Both leases are in the name of the Yeovil Football & Athletic Club Limited (YFAC).
- How much money from the deal will be used to cover debts that have been taken on to purchase and run the football club?
The money to purchase the club is from the Capital Budget of SSDC, approved in a public meeting of the Council. How much of the money is used to cover debts that were taken to keep the club afloat is a matter for the owner, although as mentioned, any debts that have a charge on the land have to be paid off under the terms of the purchase and leaseback deal.
- After the first rent free year, what are the annual rental payments? What percentage of the annual budget will this represent?
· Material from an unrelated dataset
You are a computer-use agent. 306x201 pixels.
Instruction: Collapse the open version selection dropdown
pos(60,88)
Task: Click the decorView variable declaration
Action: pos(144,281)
What is the long term plan for making these payments sustainable?
These are matters for the owner to respond if he wishes. As stated above, if developments on the non-core land successfully raise sufficient capital to repay the SSDC investment, then the rent is cancelled and the core area freehold returns to YFAC.
- What safeguards or guarantees (if any) are there within this agreement to ensure the club benefits from this deal, both in the immediacy and the long term?
The agreement releases capital to the owner to help with financial viability, but as SSDC has been clear from the start that it does not wish to play any part in the operational running of the football club, the agreement does not control how the owner runs the club. However one may observe that it would not be in the interest of the present owner or any successor to default unnecessarily on the deal as any chance of upside on the developments would be lost.